“Well that’s that…”

…I thought, looking at the torch marks on the staircase zigzagging across pillars and pipes to the deck above. Muttering, resigned, “Not gonna get up top,” I had to make the trip all the way to Ashland, Wisconsin worth it.
“Anyway,” I began rationalizing my measured failure, “this would be Superior dock number—6? Not gonna see much new up there except a pretty view of downtown…” I really wanted to see what state the surface of the 1916 concrete deck was in—though the rest of the structure seemed so beautiful, especially by the sunset light that was hitting it with yellow, orange and magenta.
“Guess I’ll just have to come back next winter and hike the ice.”
Months later when I returned, nothing about the dock had changed per say, but the atmosphere had changed vaguely as talk of demolition had reached even as far as Duluth. One piece of advice I offer new explorers is to always treat your visit to a location as potentially your last; a sad fact about studying endangered locations (especially industrial structures, which are chronically undervalued in our culture) is that they can be lost anytime.

Returning with Interviews
Over the years I’ve lost more than a dozen intensely interesting and historically significant pieces of architecture, and it seemed that this dock was soon going to surrender its cemented place along the Ashland shoreline. Thanks to the conditions of my day job, I am able to complete informal social research with residents from Ashland regularly, and I always inquired about their take on the ore dock. Some common responses are:

“Oh, it’s an eyesore”
“I’d like it turned into something useful, like a harbor or something. I don’t know if the Soo Line Railroad even owns the thing anymore… but they aren’t doing anything with it.”
“Used to climb on it when I was a kid, but they cracked down on it hard lately.”

One person—an old man—seemed particularly informed on the subject of the dock, speaking to me lackadaisically about the ‘old days’ as I prodded the conversation along with the bullet-pointed facts I absorbed over the years.
“Yeah, how long was it, something like 2,000 feet form shore to end?”
“Nah, it was a little less,” he would say, “about 1,800—close, though… and they used every bit of it in the steam era. It was one of the fastest on Superior.”
“I read in one place that it used to have races with DM&IR’s Dock 1 in Two Harbors, Minnesota when they were loading a couple dozen ships every day.”

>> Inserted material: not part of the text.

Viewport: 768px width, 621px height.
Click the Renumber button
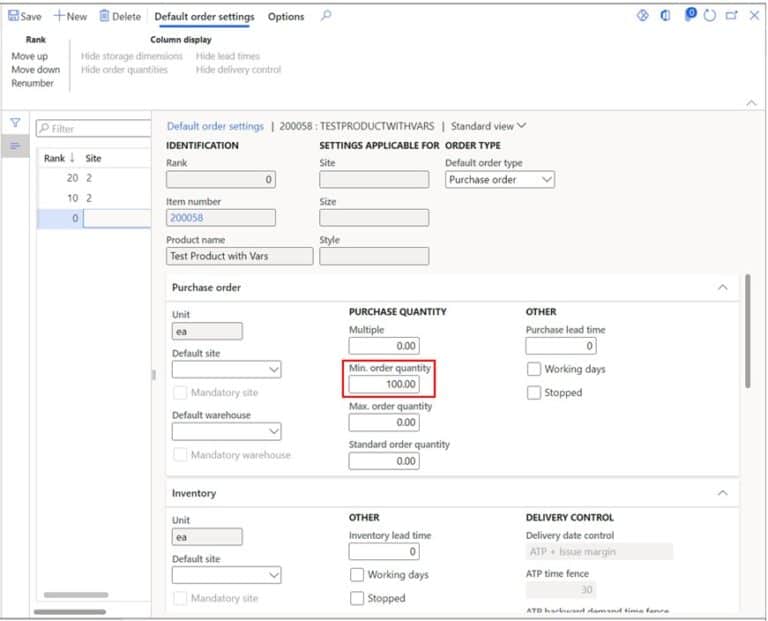[x=33, y=83]

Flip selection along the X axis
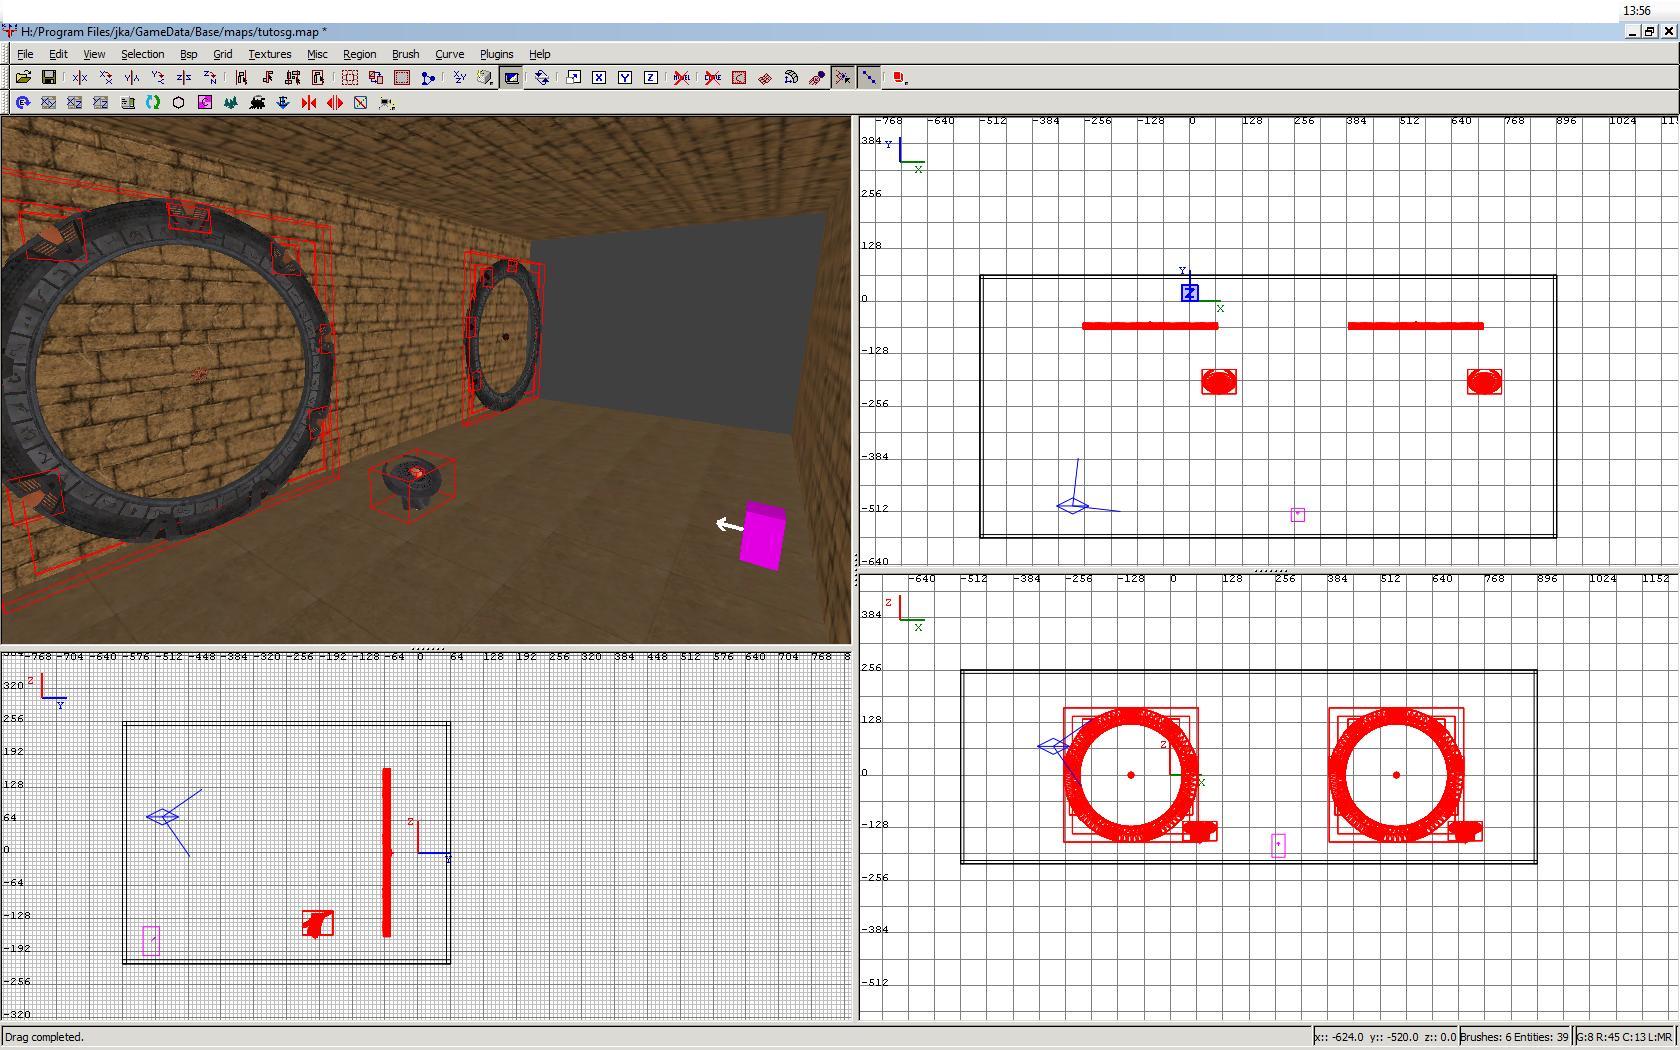pyautogui.click(x=80, y=77)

“Busy times, but it’s a wreck now… they’re gon’ bring it down.”
It’s not gone yet, but it’s practically a piece of the past for those who live near it, so the Ashland Dock is no longer remarked about for being there, but for not having been blown up, knocked over, or slowly scrapped. Returning over the ice to my shoreline landmark for a last photo shoot, the shadows of its pillars burned rigid impressions into the snow on Lake Superior. Soon the beach will seem more natural, but I don’t think it will seem right.

Ore docks all over Lake Superior are coming down; if plans succeed across the board, the region will lose at least 3 this decade. So it goes with old technology, but I like to think of the docks as reminders of when hearty men pulled red rocks from beneath Midwestern mines to turn into Eastern steel—Detroit cars and Dallas skyscrapers, and all that…
“Busy times,” indeed.
Update: The dock has been demolished.